Poranna wiadomość. Skradziono służbowe auto użytkowane przez jednego z pracowników. Stało pod jego domem i bach ! Nie ma.
- No to mamy jeden problem więcej – … jakby było ich mało.
- I jeden problem mniej.
- Oooo… – … a o tym nie pomyślałam.
- Ojciec chce powiedzieć, że zdejmuje mi z głowy jeden problem. Samochód był leasingowany. Mniej aut, mniej problemów. Dzisiaj w kościele mówiono o Hiobie. Nagi przyszedłem, nagi odchodzę. Wiedziałem, że to do mnie …
- To lekcja dla ciebie.
- … Ojciec ma do mnie żal, że ciągle odkładam pieniądze, że sobie lekceważę co mówi.
- Oddałem ci Swoje imiona.
- To jest zobowiązanie Moje. Musisz wiedzieć.
- … Kiedy Ojciec powiedział o imionach, to poczułem wielką odpowiedzialność – szepcze.

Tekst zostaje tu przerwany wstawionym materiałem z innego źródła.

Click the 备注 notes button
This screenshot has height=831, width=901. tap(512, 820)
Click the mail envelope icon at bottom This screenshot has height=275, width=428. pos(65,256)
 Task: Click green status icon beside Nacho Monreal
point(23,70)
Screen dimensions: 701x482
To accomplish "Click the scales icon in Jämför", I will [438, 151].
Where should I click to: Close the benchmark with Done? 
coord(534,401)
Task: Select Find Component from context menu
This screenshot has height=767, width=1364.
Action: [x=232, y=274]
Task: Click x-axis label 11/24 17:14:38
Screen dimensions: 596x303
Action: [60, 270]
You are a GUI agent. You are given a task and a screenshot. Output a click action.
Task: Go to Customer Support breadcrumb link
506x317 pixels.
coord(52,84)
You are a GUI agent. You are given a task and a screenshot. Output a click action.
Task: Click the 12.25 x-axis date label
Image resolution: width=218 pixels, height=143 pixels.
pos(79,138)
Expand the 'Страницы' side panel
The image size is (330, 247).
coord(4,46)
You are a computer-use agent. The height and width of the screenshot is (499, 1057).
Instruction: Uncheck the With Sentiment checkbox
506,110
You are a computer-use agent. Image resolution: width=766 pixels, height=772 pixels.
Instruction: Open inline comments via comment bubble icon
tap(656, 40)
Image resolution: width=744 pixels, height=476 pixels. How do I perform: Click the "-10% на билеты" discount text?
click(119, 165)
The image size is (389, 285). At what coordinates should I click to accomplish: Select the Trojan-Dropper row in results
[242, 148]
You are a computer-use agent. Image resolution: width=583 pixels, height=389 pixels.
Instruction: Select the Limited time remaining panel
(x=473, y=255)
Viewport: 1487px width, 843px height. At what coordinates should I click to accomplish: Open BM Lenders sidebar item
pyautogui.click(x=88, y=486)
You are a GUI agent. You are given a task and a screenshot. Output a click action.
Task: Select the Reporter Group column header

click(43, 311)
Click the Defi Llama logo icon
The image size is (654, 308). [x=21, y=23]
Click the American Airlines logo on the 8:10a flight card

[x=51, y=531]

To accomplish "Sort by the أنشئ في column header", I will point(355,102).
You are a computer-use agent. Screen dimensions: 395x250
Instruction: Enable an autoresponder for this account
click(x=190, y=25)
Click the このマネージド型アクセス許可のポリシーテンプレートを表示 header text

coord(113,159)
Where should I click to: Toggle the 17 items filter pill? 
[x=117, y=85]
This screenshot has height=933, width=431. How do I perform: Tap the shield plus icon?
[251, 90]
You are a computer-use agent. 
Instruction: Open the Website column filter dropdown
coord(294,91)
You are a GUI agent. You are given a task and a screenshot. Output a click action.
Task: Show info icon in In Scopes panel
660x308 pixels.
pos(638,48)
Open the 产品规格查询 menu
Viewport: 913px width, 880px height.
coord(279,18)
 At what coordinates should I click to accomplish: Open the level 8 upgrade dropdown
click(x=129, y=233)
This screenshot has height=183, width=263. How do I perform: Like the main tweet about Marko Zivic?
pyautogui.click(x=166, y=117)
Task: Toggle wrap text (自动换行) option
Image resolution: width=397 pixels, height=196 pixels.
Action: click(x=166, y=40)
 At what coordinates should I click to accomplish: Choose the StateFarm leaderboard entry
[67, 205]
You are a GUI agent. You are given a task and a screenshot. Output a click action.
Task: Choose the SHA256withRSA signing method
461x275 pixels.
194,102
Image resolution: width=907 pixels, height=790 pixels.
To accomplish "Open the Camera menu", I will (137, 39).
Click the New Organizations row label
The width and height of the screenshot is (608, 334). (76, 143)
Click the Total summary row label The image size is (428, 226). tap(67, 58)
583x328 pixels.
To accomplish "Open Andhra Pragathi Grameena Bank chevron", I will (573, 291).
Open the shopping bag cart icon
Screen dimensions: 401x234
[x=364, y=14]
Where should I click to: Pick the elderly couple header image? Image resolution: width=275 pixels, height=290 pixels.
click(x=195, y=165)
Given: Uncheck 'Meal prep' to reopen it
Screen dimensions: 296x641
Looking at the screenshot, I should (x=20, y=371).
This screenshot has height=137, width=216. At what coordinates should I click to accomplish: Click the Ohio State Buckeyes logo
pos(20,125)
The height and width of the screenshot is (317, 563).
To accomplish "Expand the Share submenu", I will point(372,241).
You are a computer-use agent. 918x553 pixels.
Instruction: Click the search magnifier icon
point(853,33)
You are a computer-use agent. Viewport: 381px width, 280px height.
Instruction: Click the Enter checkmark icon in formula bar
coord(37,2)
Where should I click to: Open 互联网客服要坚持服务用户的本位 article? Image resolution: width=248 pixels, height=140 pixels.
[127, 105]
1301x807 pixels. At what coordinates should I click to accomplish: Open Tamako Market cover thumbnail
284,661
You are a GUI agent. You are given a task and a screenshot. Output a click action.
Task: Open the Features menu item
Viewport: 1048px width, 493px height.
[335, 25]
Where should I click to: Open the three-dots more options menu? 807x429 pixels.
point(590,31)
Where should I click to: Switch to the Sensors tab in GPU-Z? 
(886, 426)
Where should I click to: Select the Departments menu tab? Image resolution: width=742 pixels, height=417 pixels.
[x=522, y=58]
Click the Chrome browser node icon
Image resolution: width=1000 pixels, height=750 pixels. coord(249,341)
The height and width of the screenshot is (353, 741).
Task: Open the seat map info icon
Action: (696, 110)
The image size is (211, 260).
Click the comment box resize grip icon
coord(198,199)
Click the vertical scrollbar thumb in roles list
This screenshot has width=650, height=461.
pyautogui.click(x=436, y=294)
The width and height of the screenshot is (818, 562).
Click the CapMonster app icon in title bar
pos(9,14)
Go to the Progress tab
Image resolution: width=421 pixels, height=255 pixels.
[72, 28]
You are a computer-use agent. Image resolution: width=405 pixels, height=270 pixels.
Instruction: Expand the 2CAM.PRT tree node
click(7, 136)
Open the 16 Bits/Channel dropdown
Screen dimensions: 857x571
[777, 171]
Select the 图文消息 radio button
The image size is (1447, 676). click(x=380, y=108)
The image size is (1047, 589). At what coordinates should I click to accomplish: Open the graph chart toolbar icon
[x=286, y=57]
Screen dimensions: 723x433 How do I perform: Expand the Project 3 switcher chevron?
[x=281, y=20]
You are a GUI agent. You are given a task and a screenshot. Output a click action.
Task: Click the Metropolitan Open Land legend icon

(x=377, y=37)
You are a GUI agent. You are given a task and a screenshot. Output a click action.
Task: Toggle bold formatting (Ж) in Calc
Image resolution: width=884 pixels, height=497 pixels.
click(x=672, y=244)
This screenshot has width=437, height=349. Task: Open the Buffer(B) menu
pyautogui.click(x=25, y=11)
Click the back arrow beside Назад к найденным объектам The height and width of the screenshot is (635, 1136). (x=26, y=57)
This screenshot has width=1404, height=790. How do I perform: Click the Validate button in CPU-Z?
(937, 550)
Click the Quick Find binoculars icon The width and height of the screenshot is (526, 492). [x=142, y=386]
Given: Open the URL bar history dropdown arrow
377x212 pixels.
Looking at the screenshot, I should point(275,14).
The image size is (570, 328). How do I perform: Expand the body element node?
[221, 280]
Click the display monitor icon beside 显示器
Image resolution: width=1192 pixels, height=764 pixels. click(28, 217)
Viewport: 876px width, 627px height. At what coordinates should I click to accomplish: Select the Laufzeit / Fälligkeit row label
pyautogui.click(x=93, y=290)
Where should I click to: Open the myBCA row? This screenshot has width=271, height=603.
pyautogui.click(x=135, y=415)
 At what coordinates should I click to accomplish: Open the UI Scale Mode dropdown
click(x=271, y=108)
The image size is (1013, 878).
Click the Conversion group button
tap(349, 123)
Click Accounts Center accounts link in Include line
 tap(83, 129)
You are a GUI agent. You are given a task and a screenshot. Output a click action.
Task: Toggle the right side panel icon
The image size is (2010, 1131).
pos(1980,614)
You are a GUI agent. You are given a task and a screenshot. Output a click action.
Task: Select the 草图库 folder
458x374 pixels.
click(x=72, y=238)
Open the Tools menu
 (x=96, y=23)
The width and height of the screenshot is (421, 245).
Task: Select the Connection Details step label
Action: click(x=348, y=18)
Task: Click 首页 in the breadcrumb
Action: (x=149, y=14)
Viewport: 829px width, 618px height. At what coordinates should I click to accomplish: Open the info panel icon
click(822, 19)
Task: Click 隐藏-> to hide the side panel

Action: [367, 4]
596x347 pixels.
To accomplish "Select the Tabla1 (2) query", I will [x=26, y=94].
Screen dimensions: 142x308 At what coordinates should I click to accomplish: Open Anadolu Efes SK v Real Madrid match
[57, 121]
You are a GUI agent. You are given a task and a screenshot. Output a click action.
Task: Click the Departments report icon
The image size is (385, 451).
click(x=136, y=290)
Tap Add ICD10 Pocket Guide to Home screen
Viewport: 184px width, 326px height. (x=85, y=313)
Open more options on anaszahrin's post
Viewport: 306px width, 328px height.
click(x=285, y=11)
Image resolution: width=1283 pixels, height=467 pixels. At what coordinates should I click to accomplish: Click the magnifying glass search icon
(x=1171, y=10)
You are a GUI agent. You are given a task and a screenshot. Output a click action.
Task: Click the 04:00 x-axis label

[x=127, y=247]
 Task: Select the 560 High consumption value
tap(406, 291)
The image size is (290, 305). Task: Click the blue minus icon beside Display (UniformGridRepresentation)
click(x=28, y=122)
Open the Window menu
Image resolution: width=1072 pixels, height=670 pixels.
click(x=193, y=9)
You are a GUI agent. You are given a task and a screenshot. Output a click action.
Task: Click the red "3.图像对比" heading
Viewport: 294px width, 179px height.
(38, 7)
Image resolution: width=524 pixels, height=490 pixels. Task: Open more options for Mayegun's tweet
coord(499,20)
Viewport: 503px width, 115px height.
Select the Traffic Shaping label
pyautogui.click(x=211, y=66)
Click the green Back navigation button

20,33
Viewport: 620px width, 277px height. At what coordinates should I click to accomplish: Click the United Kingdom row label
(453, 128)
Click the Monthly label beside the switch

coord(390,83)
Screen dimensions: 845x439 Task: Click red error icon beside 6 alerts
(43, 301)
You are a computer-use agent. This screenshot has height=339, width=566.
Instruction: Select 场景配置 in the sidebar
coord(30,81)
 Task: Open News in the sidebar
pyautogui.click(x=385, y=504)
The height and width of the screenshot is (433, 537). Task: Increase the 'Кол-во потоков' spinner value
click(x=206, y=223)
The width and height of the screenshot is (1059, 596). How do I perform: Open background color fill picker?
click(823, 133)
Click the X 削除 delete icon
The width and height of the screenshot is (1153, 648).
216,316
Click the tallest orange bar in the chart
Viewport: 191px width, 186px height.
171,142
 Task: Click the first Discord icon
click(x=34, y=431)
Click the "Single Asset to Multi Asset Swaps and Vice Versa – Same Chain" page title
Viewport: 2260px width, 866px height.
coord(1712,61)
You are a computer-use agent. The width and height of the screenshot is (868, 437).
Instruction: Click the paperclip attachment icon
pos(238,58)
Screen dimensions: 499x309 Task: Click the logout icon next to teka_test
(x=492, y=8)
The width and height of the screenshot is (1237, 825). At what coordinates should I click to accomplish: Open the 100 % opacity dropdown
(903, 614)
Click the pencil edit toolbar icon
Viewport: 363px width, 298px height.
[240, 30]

- Bóg mi dał Swoje Imiona ! Zaufał mi, a ja sobie robię wątpliwości.
- …….
- Ojciec pokazał mi teraz strzały idące w moim kierunku. Pokazał jak ręką je wszystkie zebrał i odrzucił.
- Hmm… Zaczynasz od nowa.
- Nie zawiedź mnie Mały.
- … Już wiem co znaczy mieć imiona Ojca, odpowiedzialność.
- Dzisiaj jest święto wielkie.
- Kazałem wywiesić flagi zwycięstwa, bo wreszcie zrozumiałeś.
- U progu bramy zrozumiałeś.
- Ty nie jesteś Piotrem.
- Jesteś Moim imieniem.
- Pamiętaj ! …
- Z Kimkolwiek będziesz mówił, cokolwiek robił … pamiętaj, że jesteś Moim imieniem.
- … Jaki powinien być Piotr ? – pytam.
- Świadomy.
- A co razi Ojca w tobie najbardziej ?
- Lekkoduch, „dzisiaj nie mam ochoty” – …. na egzorcyzmy.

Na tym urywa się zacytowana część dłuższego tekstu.